- Excerpted data:
____________________

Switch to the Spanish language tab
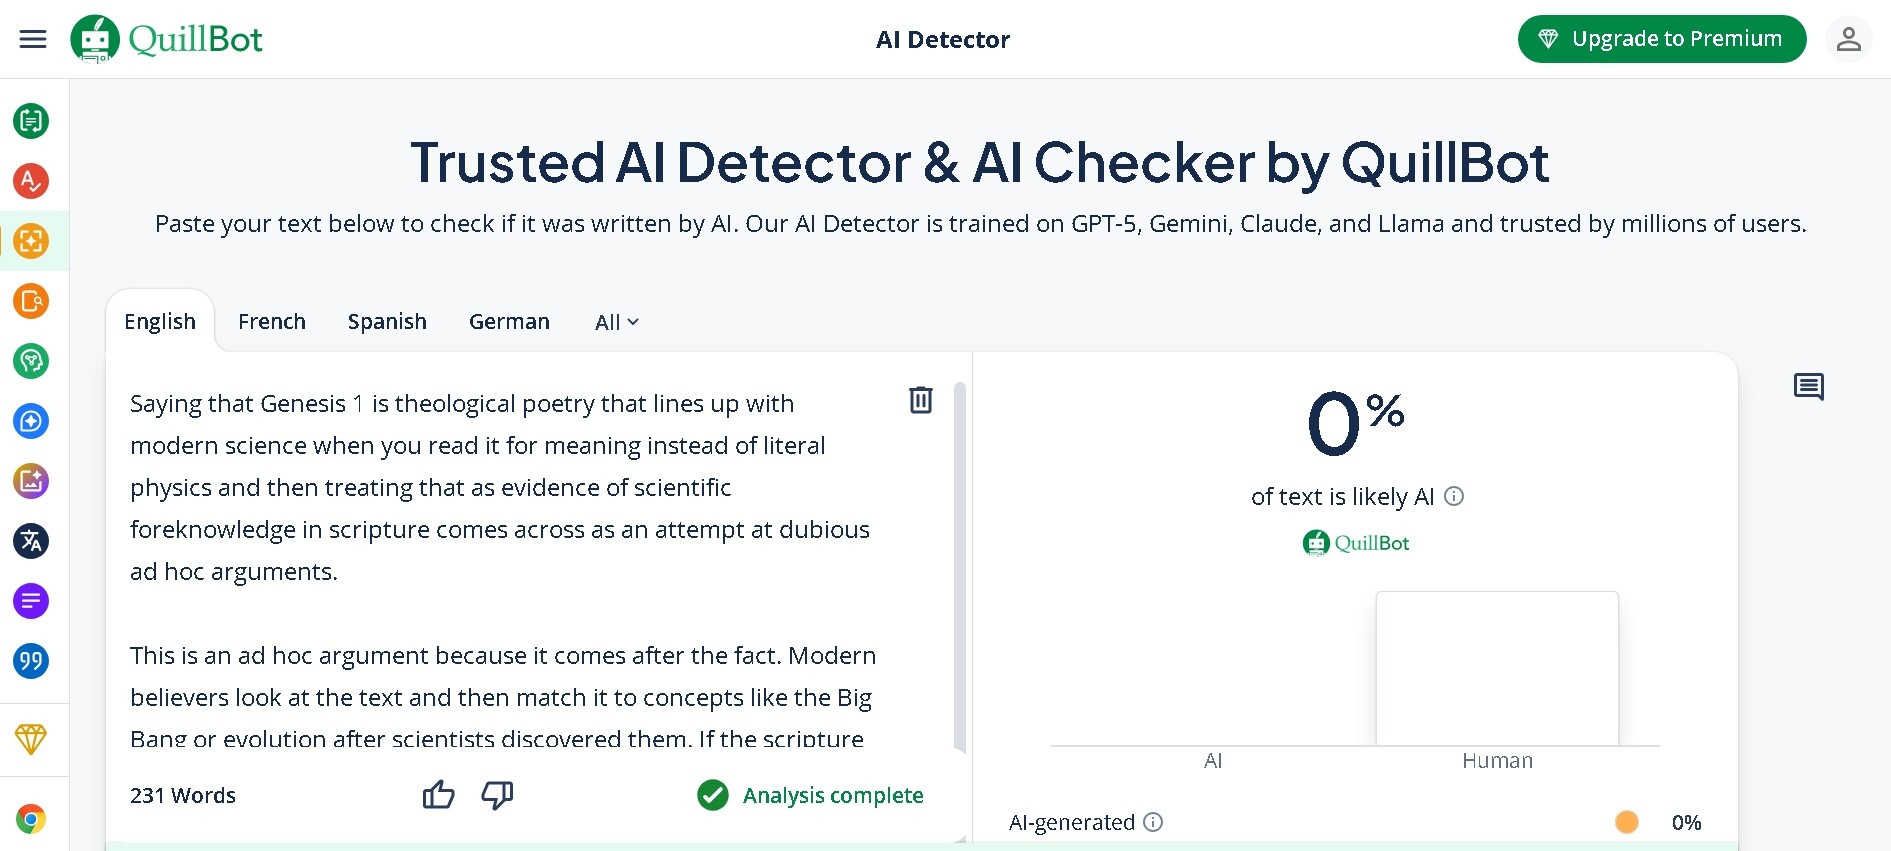pyautogui.click(x=387, y=322)
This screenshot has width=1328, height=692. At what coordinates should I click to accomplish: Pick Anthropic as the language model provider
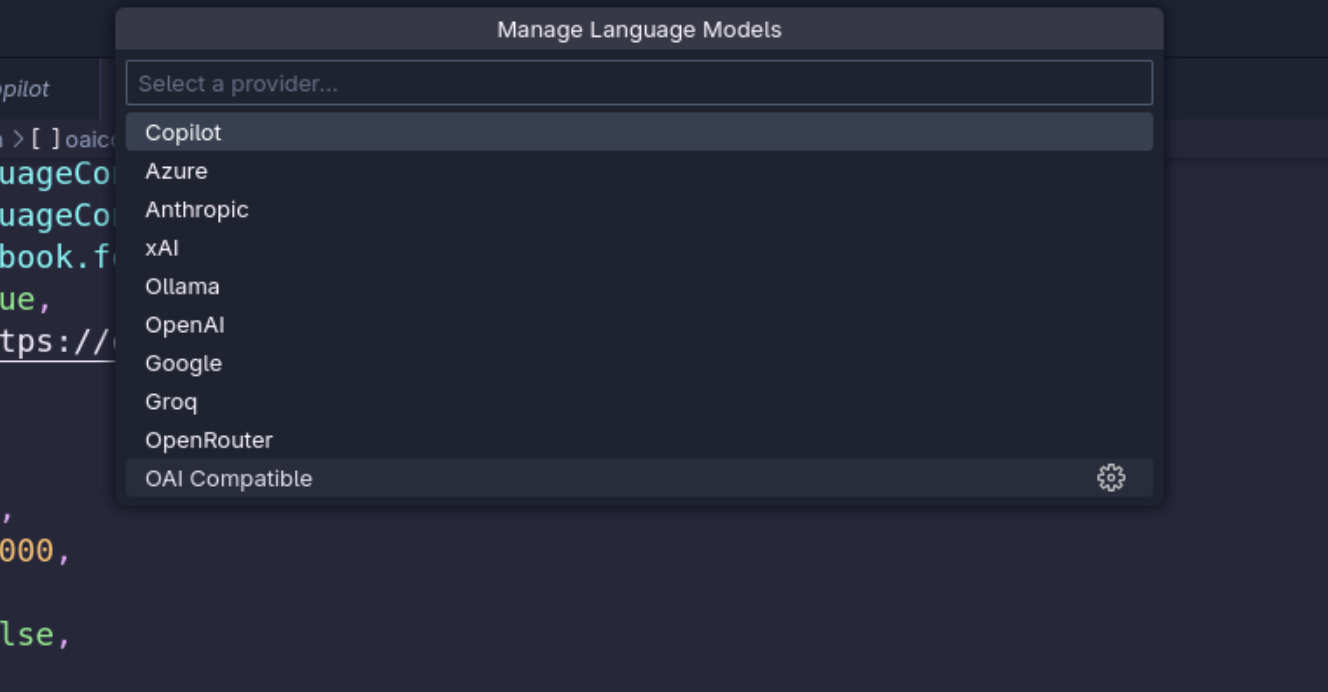[x=196, y=210]
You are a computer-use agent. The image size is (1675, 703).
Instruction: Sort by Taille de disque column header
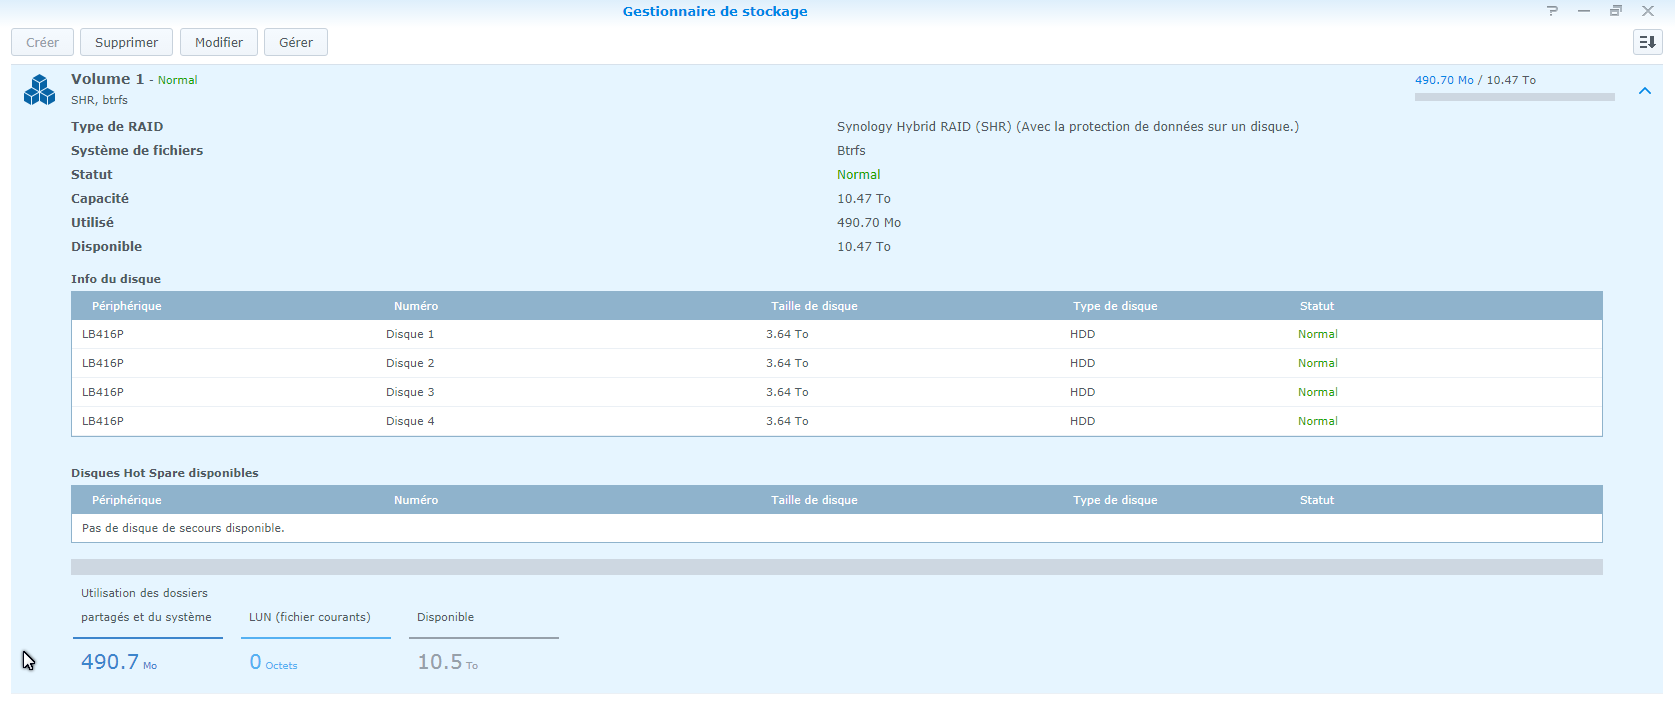coord(814,306)
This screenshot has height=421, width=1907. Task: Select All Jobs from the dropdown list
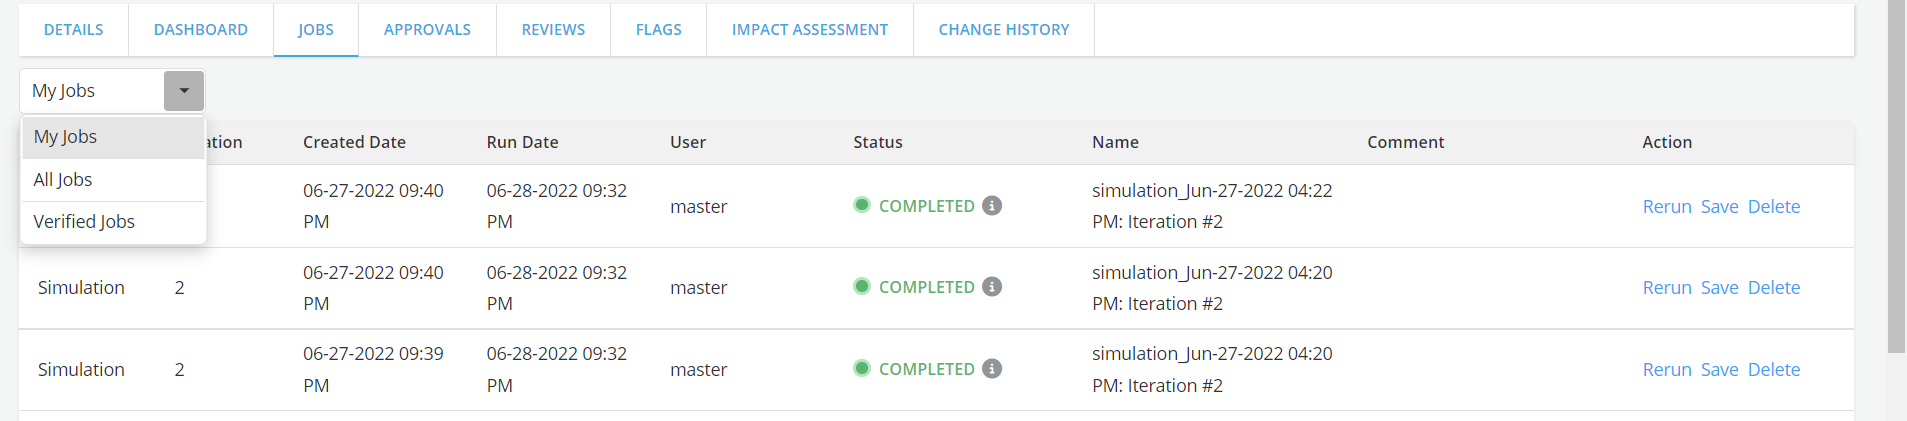tap(63, 180)
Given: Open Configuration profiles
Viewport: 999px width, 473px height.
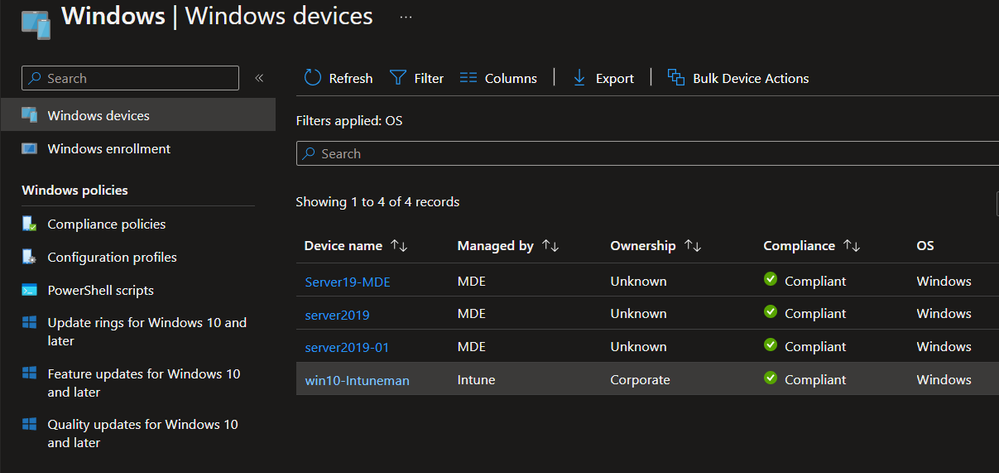Looking at the screenshot, I should (112, 257).
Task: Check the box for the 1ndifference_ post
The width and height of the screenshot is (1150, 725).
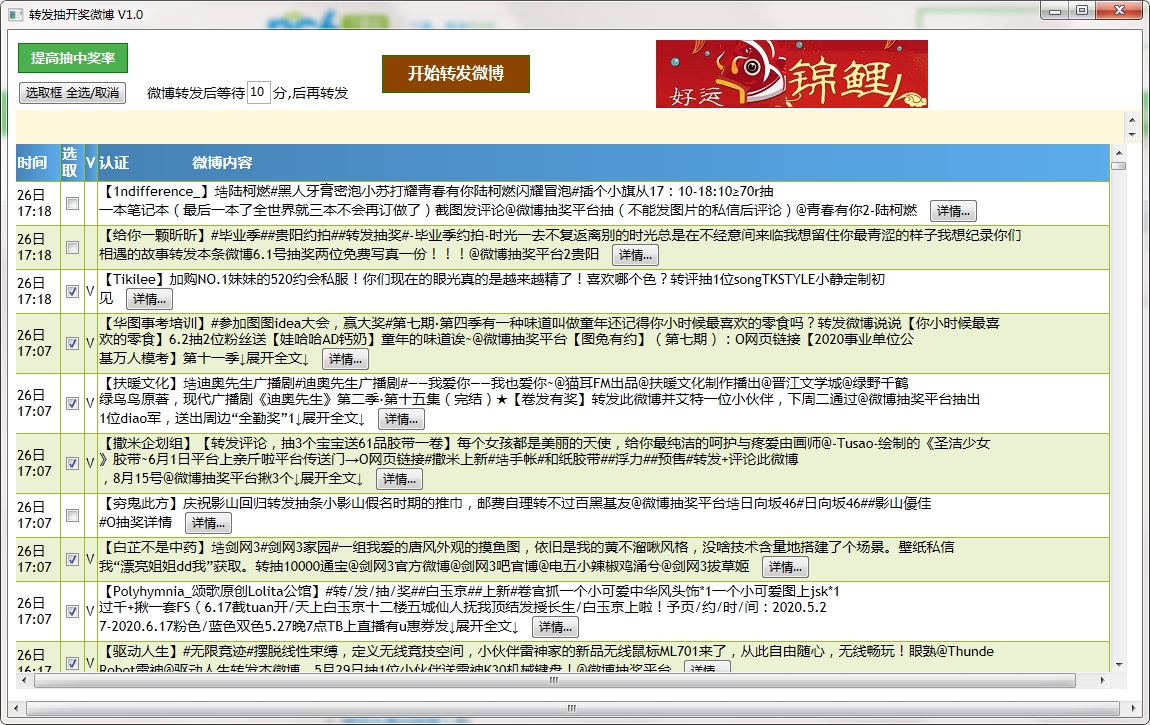Action: pyautogui.click(x=72, y=203)
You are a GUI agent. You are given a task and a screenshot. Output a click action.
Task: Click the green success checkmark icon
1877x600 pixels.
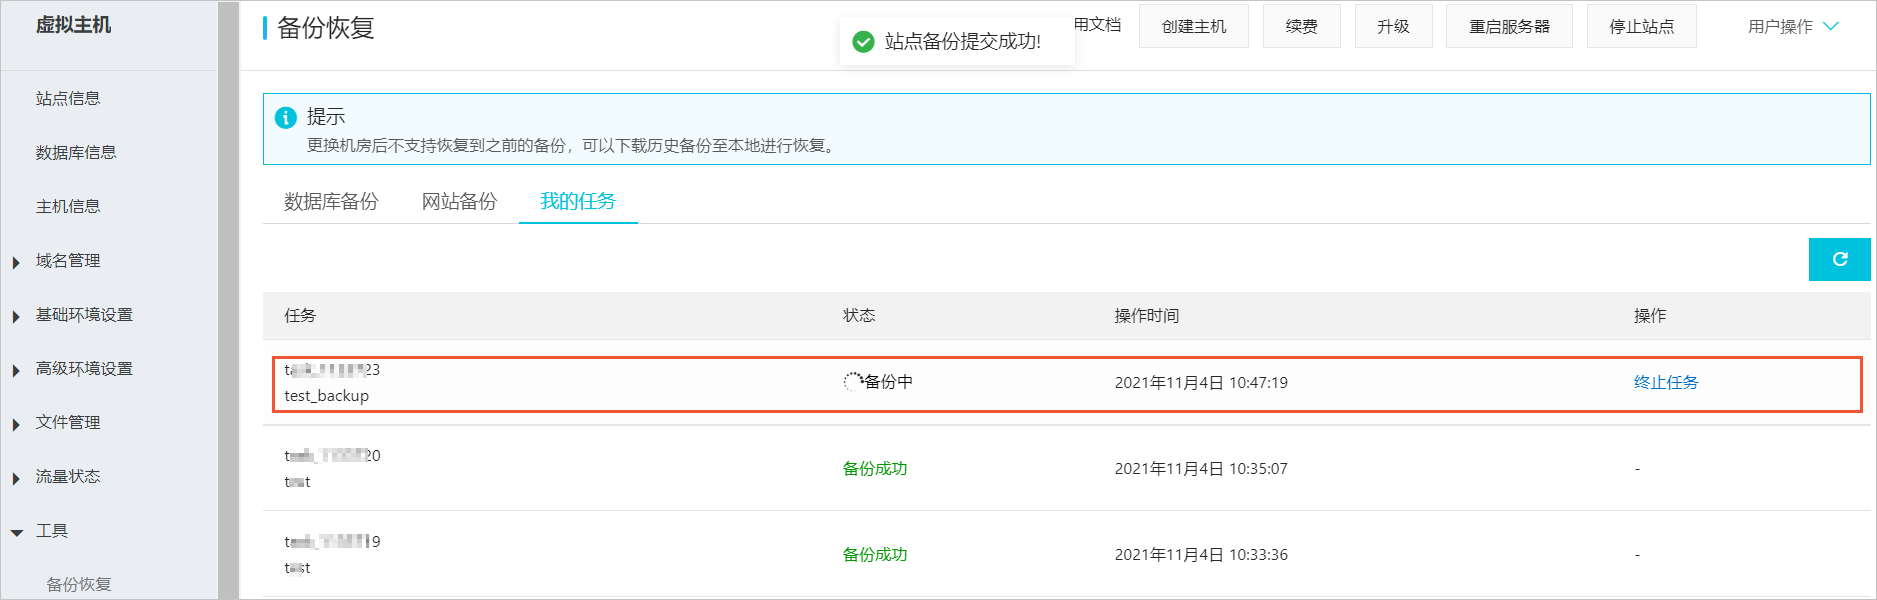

____________________

- Task requirements: Repeat verbatim the lines from the one with "Given: Open Configuration profiles" through the end of the listing above. Include both ends, add nothing, and exclude the pictures.

- Response for this exercise:
Given: Open Configuration profiles
Viewport: 999px width, 473px height.
Looking at the screenshot, I should (112, 257).
Task: Check the box for the 1ndifference_ post
The width and height of the screenshot is (1150, 725).
Action: pyautogui.click(x=72, y=203)
You are a GUI agent. You are given a task and a screenshot. Output a click action.
Task: Click the green success checkmark icon
1877x600 pixels.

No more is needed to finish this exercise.